Macrophage activation by HMGB1 peptide

Bone-marrow cells collected from the femurs of 10-week-old male mice were cultured at 37 °C in the presence of 5% CO₂ in ultra-low attachment flasks (Corning, Corning, NY, USA) and medium (Dulbecco’s modified Eagle’s medium/F12; Thermo Fisher Scientific) containing 20 ng/mL macrophage colony-stimulating factor-1 (Peprotech Inc., Rocky Hill, NJ, USA); the medium was changed twice weekly, as described previously [6 (link)]. After 7 days, the macrophages were harvested. The harvested macrophages were seeded in 6-well ultra-low attachment dishes (Corning) at a density of 5 × 10⁶ cells/well. Then, 0.1 mg HMGB1 peptide (concentration: 1 mg/mL), 0.01 mg HMGB1 peptide (concentration: 0.1 mg/mL, low-dose group), or NS (control group) was added to the cultured macrophages.
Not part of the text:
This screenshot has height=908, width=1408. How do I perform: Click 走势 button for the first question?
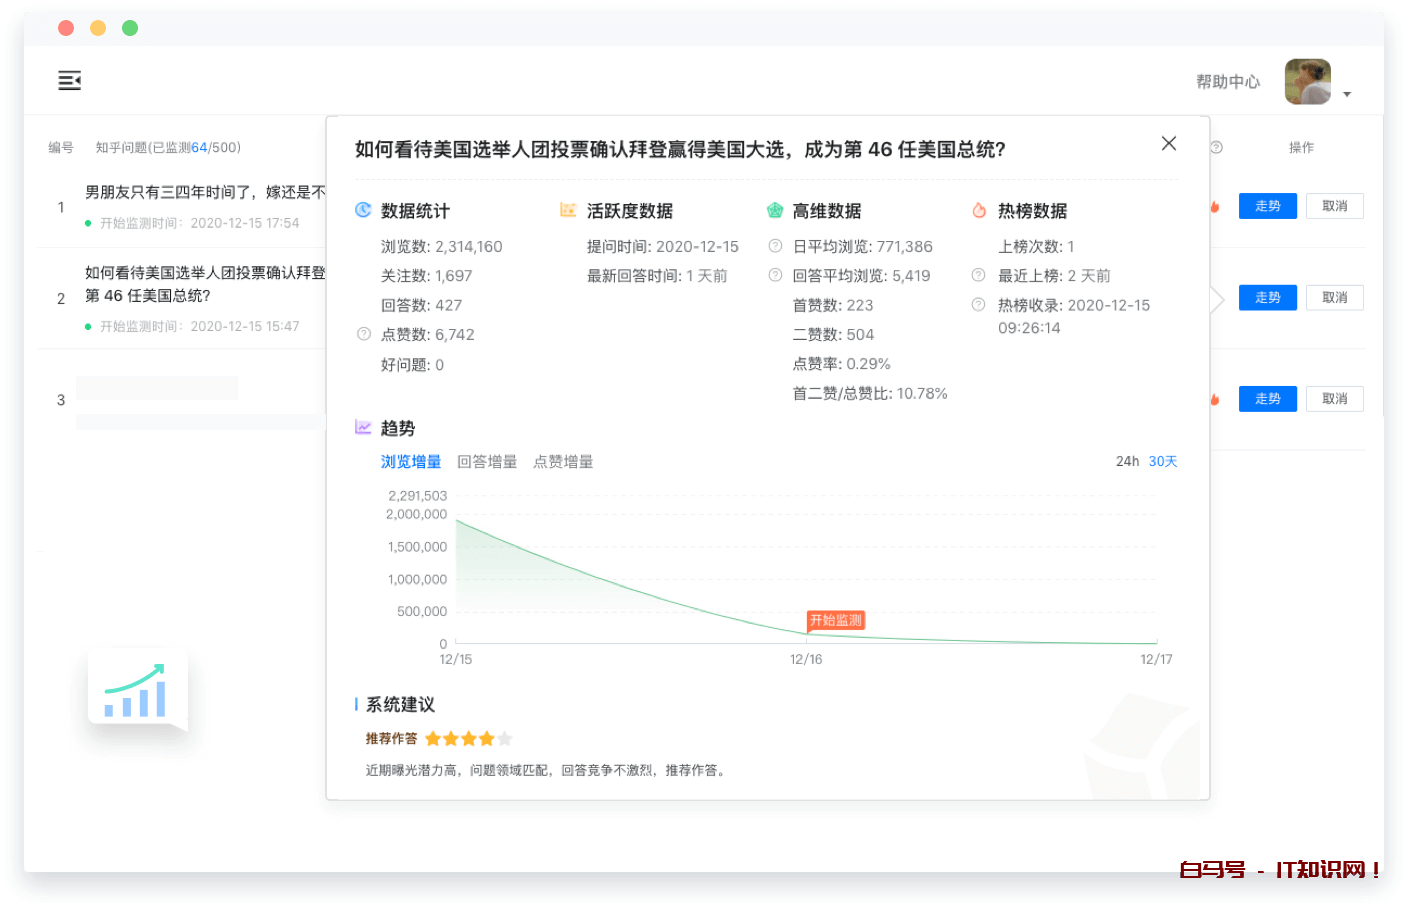click(1267, 206)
After 48 h, macrophages were harvested, and mRNA expression levels of genes encoding pro-inflammatory factors (e.g., interleukin-6 [Il6], tumor necrosis factor [Tnfa], monocyte chemotactic protein-1 [Mcp1], and inducible nitric oxide synthase [Inos]) and anti-inflammatory factors (e.g., Il-10, chitinase 3-like 3 [Ym1], found in inflammatory zone protein [Fizz1], and Cd206) were evaluated using real-time polymerase chain reaction (PCR).